"Anthropology is both the most scientific of the humanities and the most humanistic of the sciences."    - Eric Wolf (1964).
Anthropology uses the tools of the natural sciences and the tools of the humanities in order to understand all aspects of human life.  The four main fields of anthropology approach the study of humanity from four related perspectives.
  • Cultural Anthropology studies human culture, the beliefs, practices, values, technologies, and economies of people past and present.
  • Physical Anthropology studies human evolution and biology.
  • Linguistic Anthropology studies the nature of  human language, including the historical connections among languages, and the many links between language and culture.

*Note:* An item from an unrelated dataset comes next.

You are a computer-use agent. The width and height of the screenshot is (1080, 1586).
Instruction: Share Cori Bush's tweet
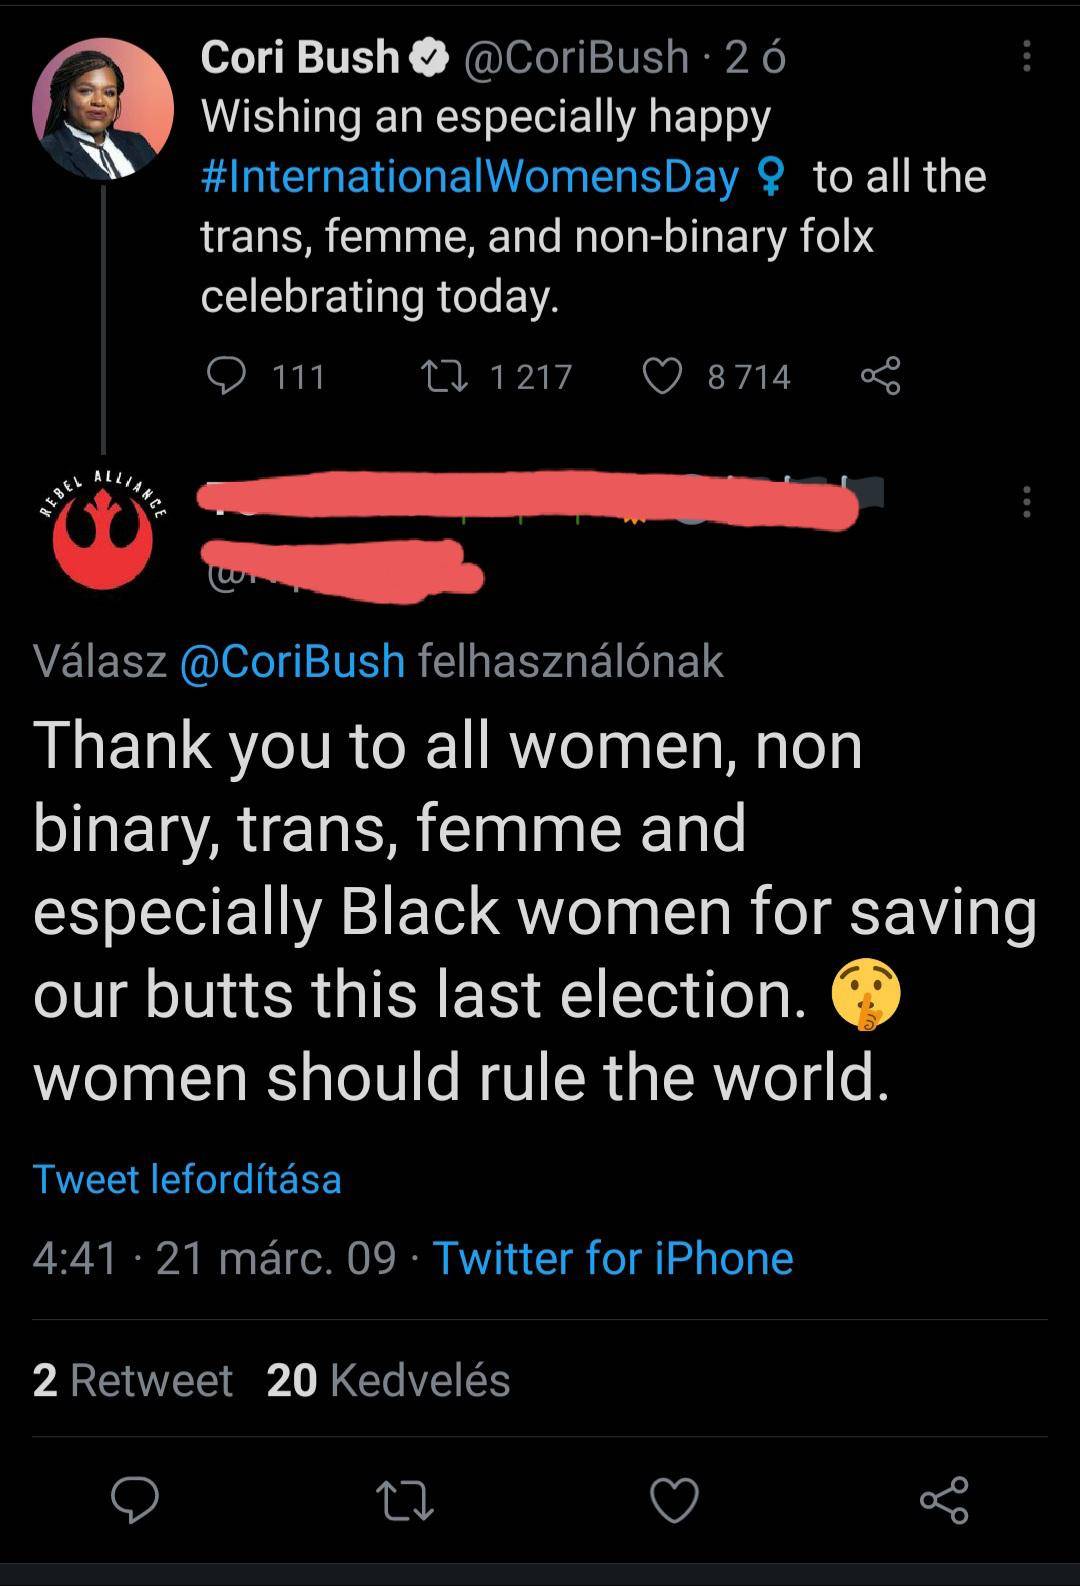(879, 376)
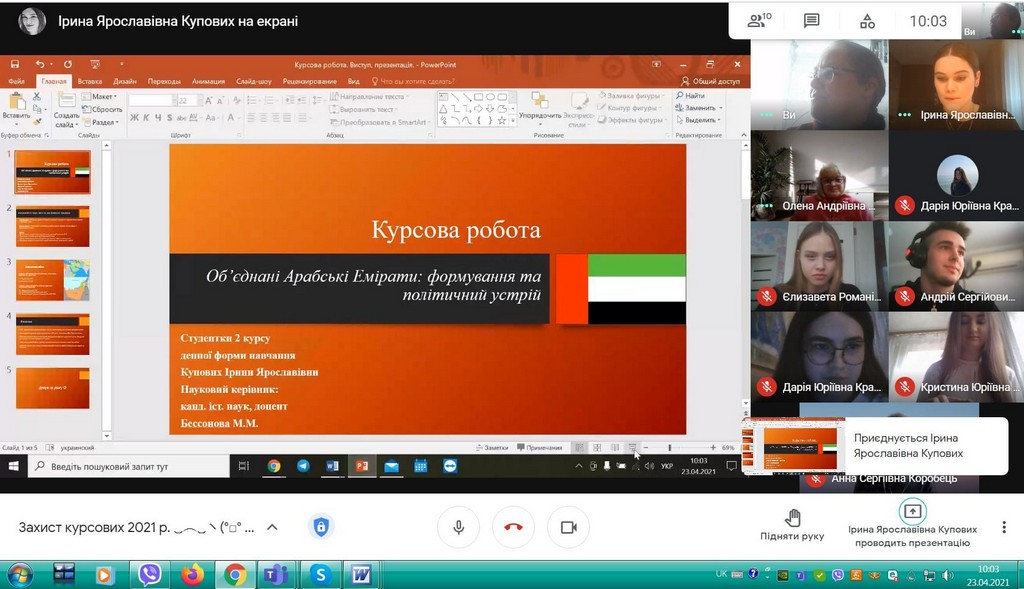Open Макет layout dropdown in shared PowerPoint

102,97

  • Archaeological Anthropology studies the material objects and environments of past and present humans in order to learn about their cultures.
  • Together, these fields make up the holistic study of anthropology.

Anthropology is also an applied science and the anthropologists at Rutgers-Newark have a particular strength in the anthropology of peace and conflict.  Members of the department work closely with the Center for the Study of Genocide and Human Rights and the International Institute for Peace in seeking to understand the causes of violence and conditions for peace worldwide.  Our relationship with these centers also provides opportunities for students to do research and applied work.

The anthropology major provides students with an understanding of human life in the widest historical and comparative framework.  This major provides a rounded education that prepares students for advanced degree work and for careers in education, research, government service, and many other kinds of employment—such as sales, NGO work, or executive office work—where knowledge of human relations is important.